▶ [Work instructions]
Report each line of the records below that contains the word "This".

++++++++

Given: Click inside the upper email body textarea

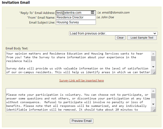Looking at the screenshot, I should coord(78,63).
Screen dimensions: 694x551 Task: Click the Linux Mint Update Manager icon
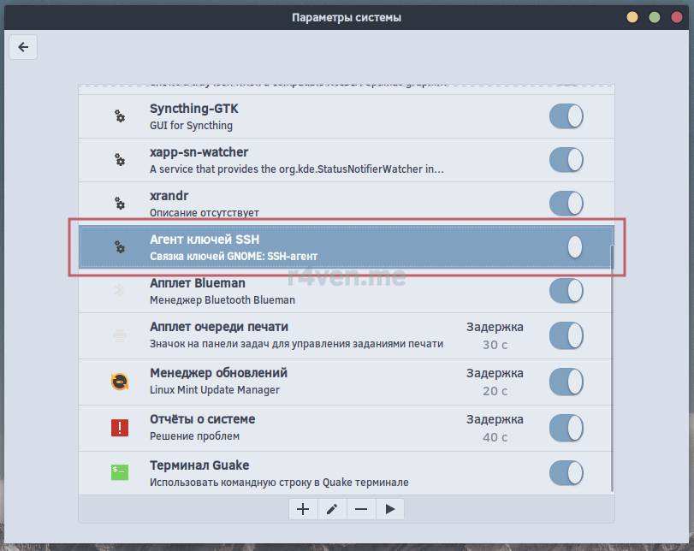[x=120, y=381]
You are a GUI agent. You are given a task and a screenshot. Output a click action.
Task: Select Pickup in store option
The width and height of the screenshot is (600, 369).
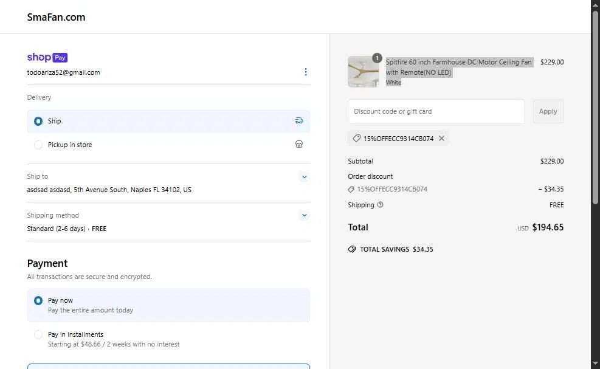click(168, 145)
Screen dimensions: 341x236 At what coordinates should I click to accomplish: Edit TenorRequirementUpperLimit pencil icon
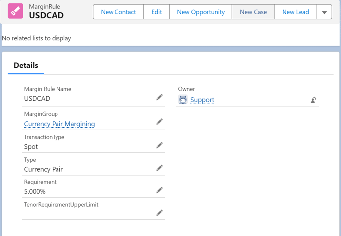click(x=159, y=213)
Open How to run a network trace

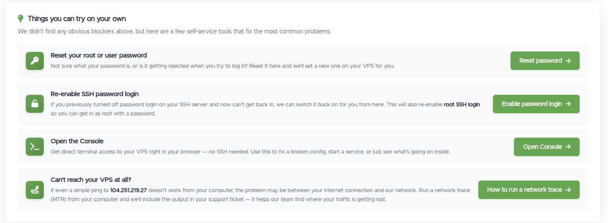tap(529, 190)
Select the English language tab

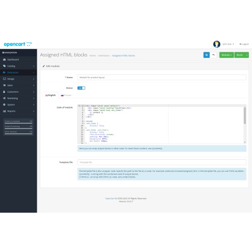point(50,95)
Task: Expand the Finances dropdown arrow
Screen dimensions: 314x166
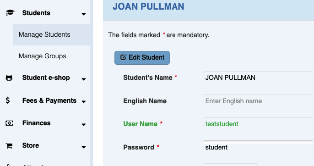Action: point(84,124)
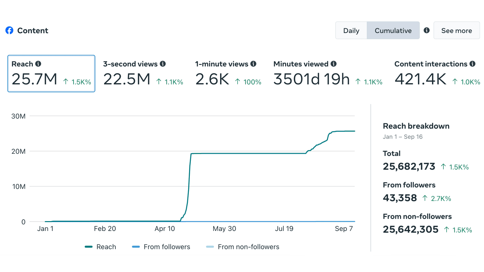
Task: Click the Sep 7 axis date label
Action: click(x=344, y=229)
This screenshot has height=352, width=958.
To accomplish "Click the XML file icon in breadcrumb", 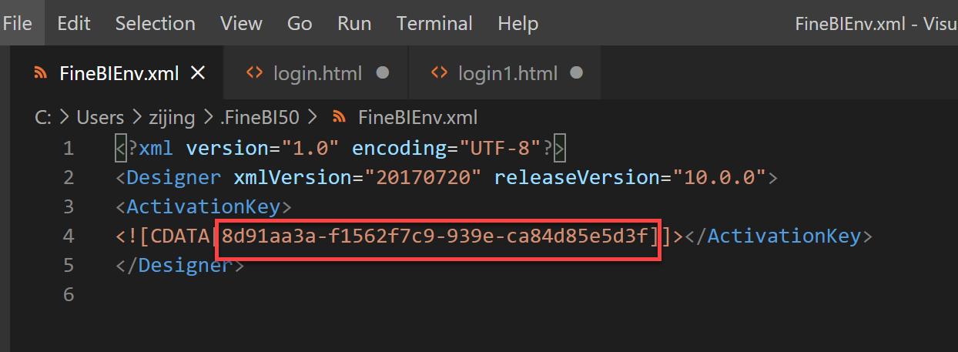I will click(338, 117).
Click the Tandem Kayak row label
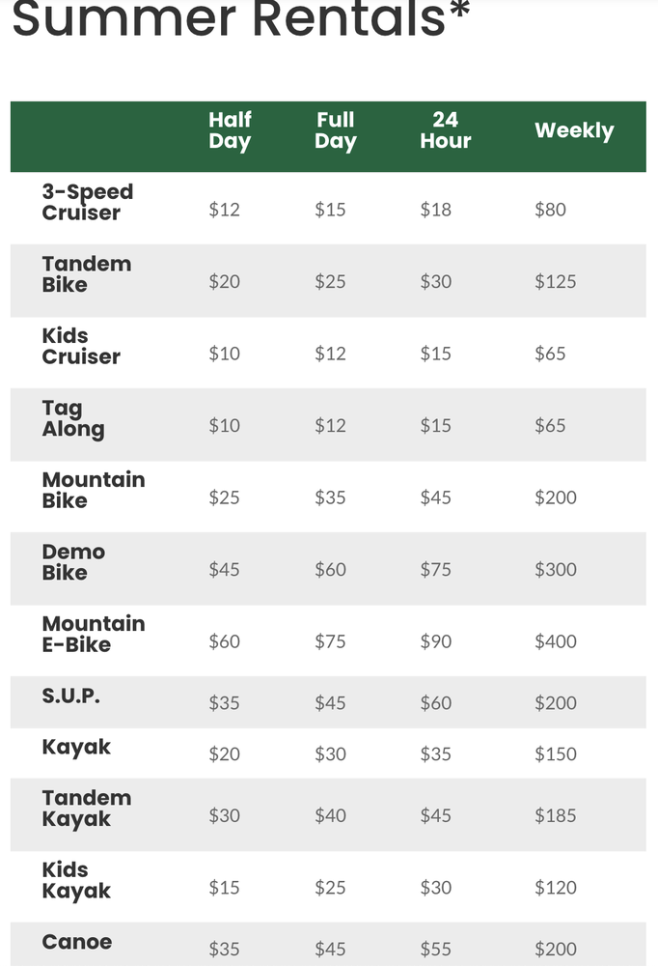 (87, 809)
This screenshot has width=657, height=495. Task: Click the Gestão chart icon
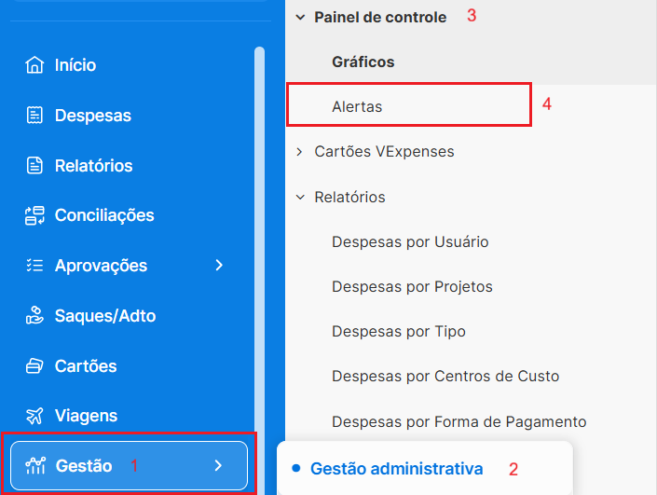click(x=36, y=465)
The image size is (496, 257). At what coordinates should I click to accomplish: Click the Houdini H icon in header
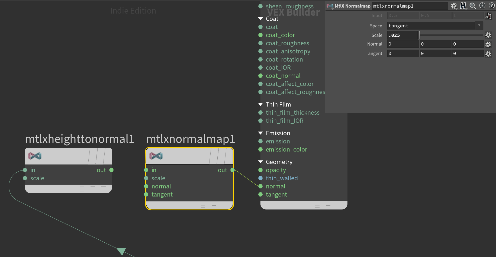coord(463,6)
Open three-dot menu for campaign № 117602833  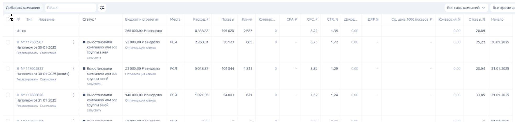(74, 69)
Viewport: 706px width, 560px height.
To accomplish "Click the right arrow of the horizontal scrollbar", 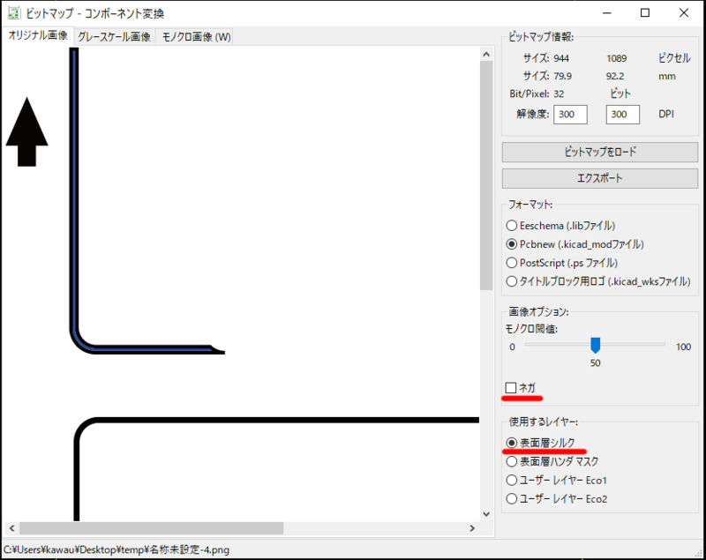I will [472, 529].
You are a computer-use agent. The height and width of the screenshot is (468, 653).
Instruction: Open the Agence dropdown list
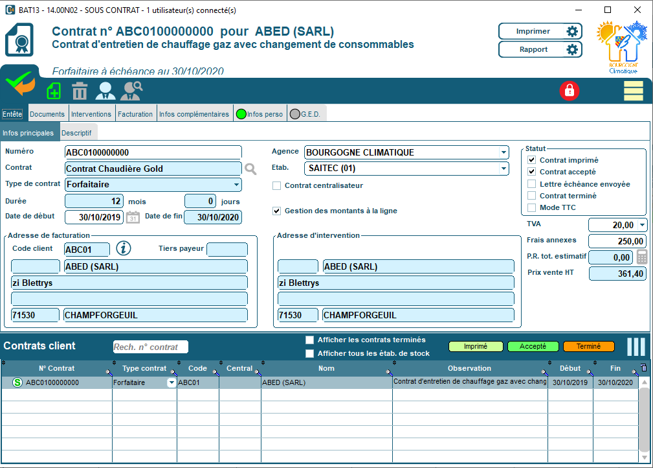(x=504, y=153)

++++++++

▶ [Finished exercise]
This screenshot has height=352, width=958.
This screenshot has width=657, height=495. Task: Click the Gestão chart icon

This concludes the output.